Jeffrey Marvin Becker is an American microbiologist who is a retired faculty member from the University of Tennessee. Becker was the Director of the Graduate Program in Cellular, Molecular, and Developmental Biology from 1979 to 1998, founding director of the UT-ORNL Graduate Program in Genome Science and Technology from 1997 to 2005 and Head of department for the Department of Microbiology from 2003 to 2016. Since 2016, he has been the Chancellor's Professor Emeritus. His primary research interests focus on the structure and function of peptides and their receptors/membrane transport in medical mycology.

== Education and training ==
Becker received a BA from Emory University in 1965 and an MS from Georgia State University in 1970 before obtaining his doctorate from the University of Cincinnati in 1970. After a series of fellowships and training opportunities, including time at the Weizmann Institute (1971–72) and the Center for Disease Control (1973), he joined the faculty at the University of Tennessee Knoxville as an assistant professor (1973). He became full professor in 1976.

== Research ==
Becker has co/authored more than 250 papers. His first paper, "Irreversible Inhibition of Biotin Transport in Yeast by Biotinyl-p-nitrophenyl ester", was published in the Proceedings of the National Academy of Sciences of the USA in 1971. He has published on topics including gene function in the yeast Candida albicans and the PTR family of peptide transporters. One of his NIH grants was renewed continually for 35 years.

▶ _Extracted records_
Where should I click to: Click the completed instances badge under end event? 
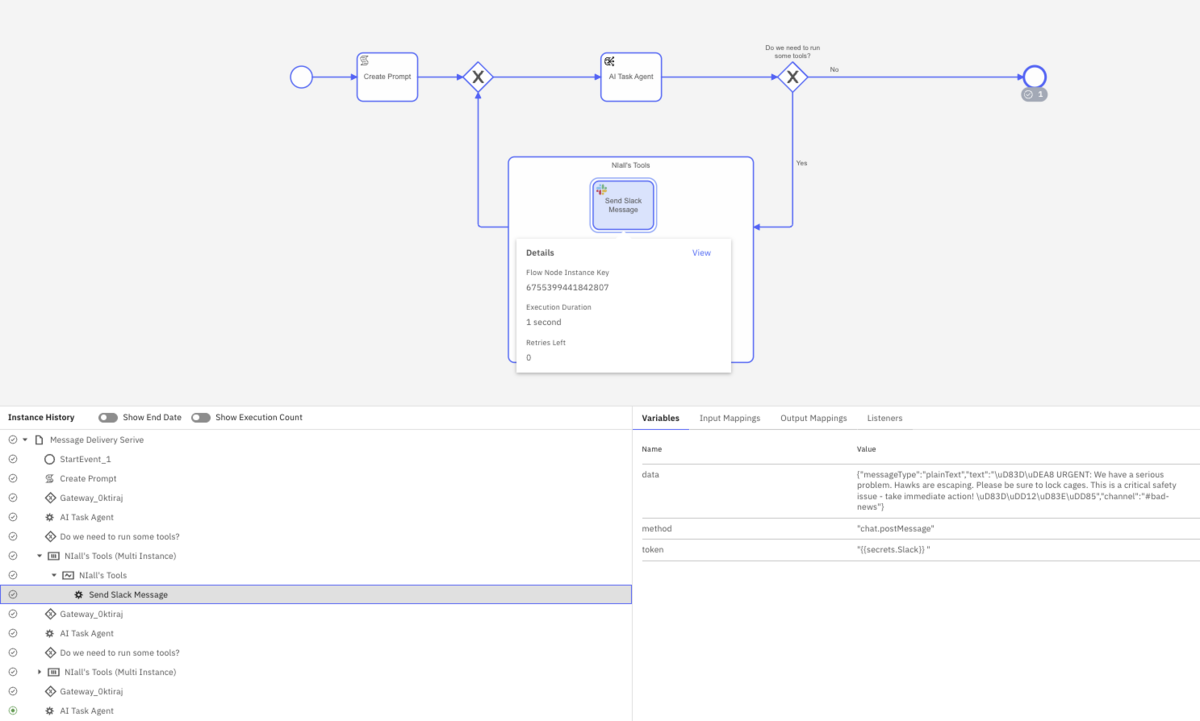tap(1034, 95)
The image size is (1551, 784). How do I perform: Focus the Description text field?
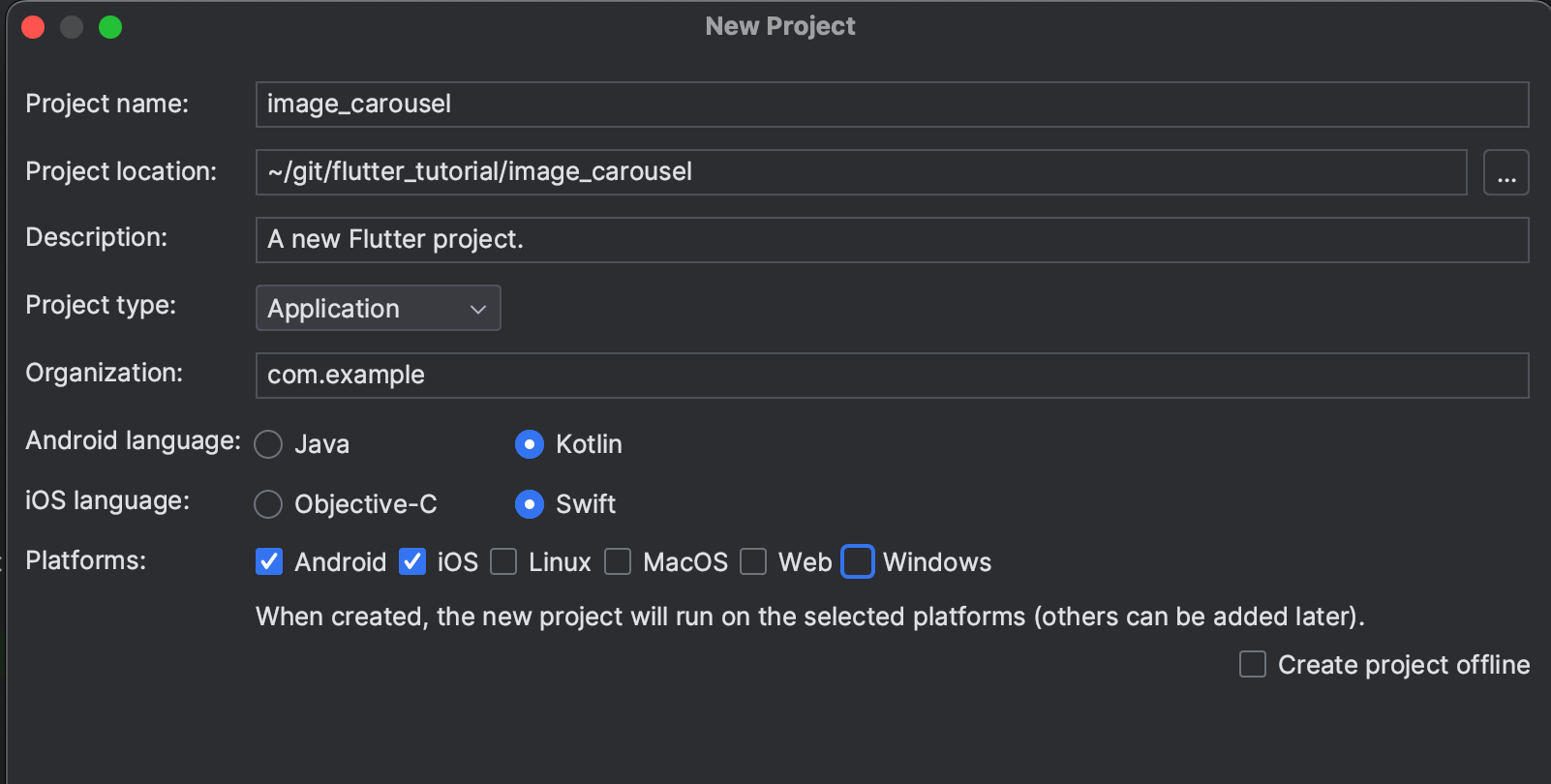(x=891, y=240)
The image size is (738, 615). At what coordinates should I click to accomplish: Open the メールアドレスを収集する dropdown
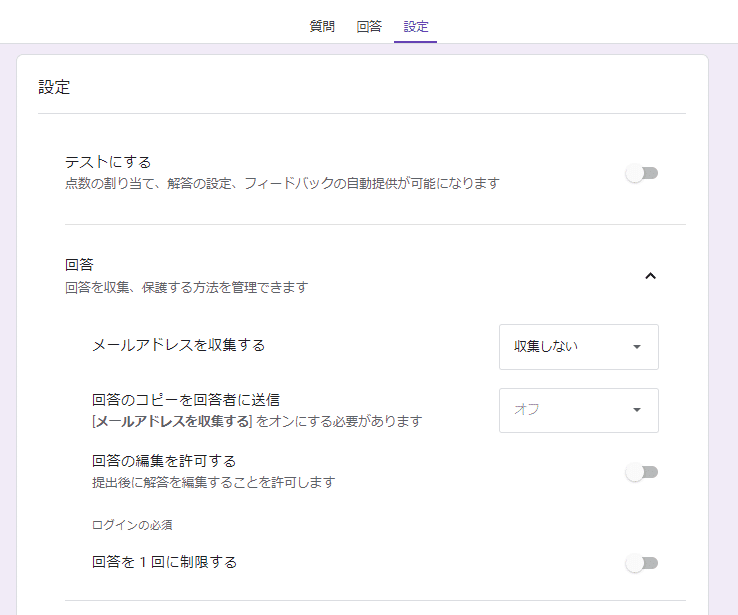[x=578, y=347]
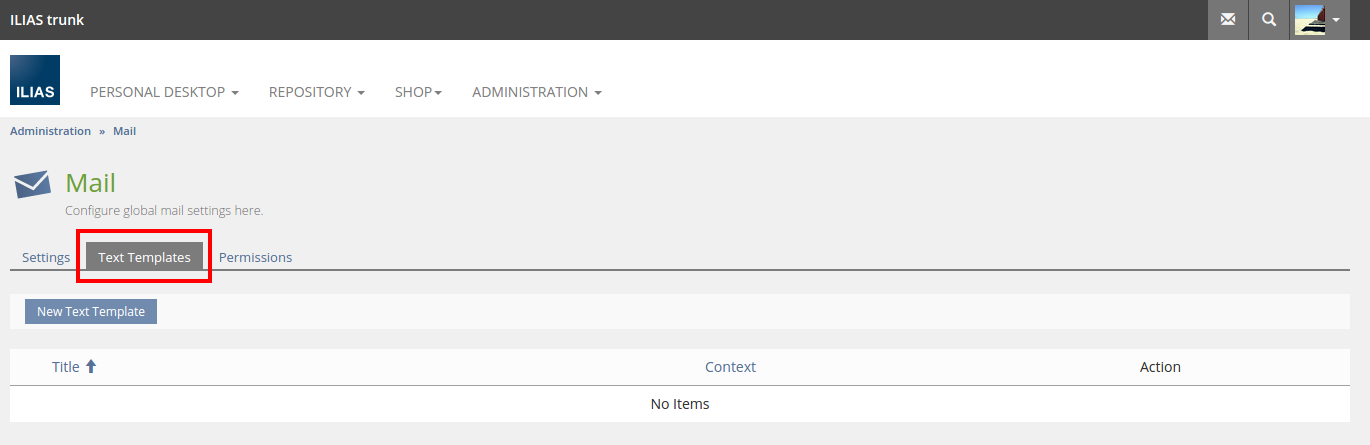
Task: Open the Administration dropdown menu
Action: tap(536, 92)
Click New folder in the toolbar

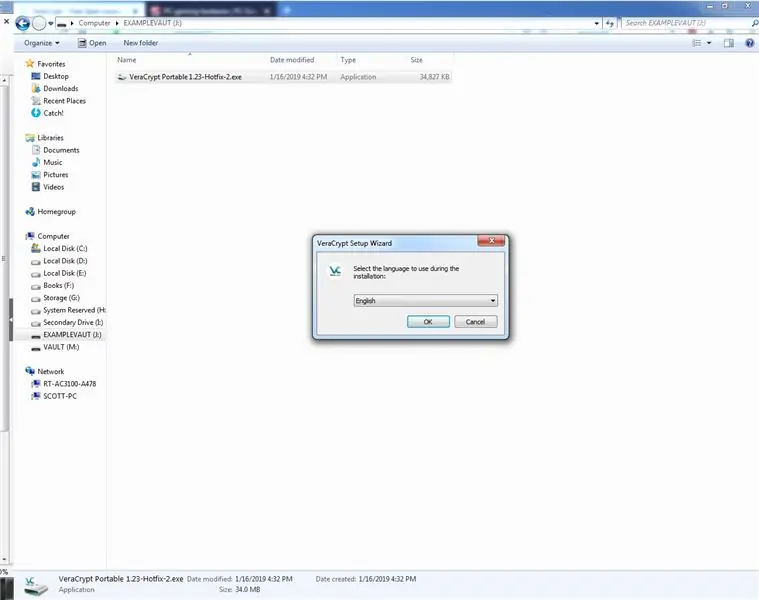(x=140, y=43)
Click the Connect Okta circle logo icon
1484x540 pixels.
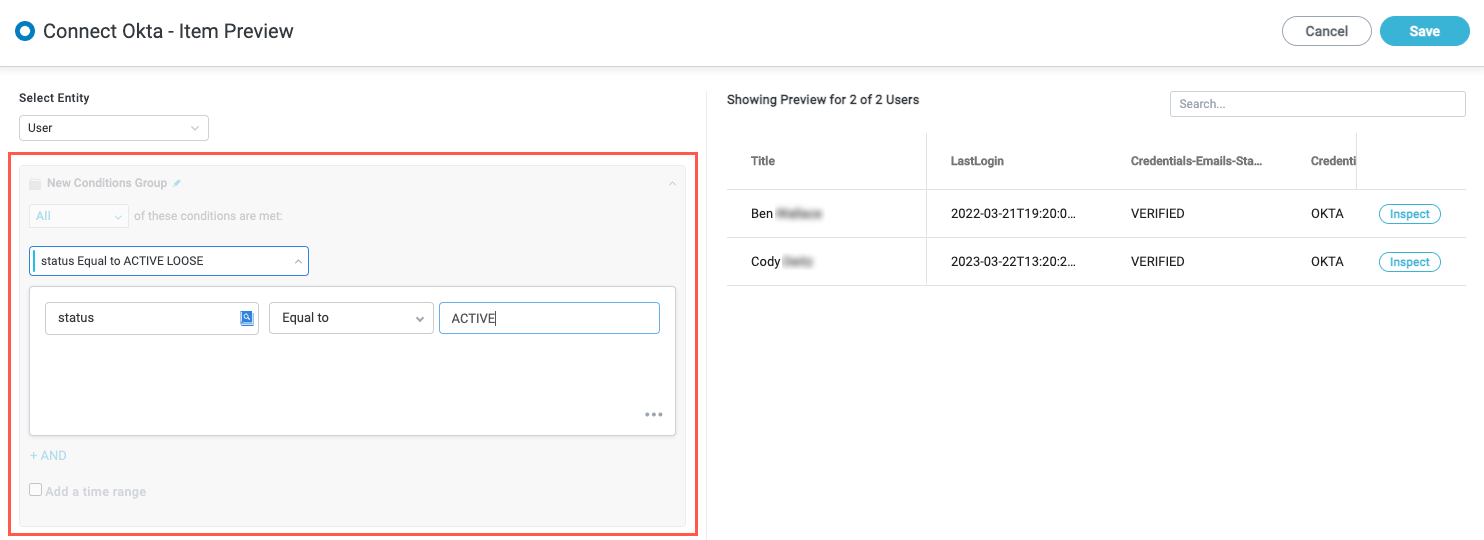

▶ _Your objective_
Write a continuation of the biography of microbiologist Jeffrey Marvin Becker, starting after its last sentence. The material above is not needed here.

▶ _Result for this task_
Becker was one of the four founders of a biotechnology company in Cambridge, Massachusetts. The research focus of the company was to develop drugs for infectious diseases. That company, Mycopharmaceuticals, Inc., subsequently merged with Millennium Pharmaceuticals.

== Awards and recognition ==
Becker was honored with a NIH Research Career Development Award, was named a UT Chancellor's Research Scholar, received UT's Alexander Prize and was Marshall of the College of Arts & Sciences. Becker was elected as a Fellow of the American Academy of Microbiology and the American Association for the Advancement of Science.

== Personal life ==
Becker has served on the Knoxville Jewish Day School Board of Directors as well as the Board of the East Tennessee Foundation.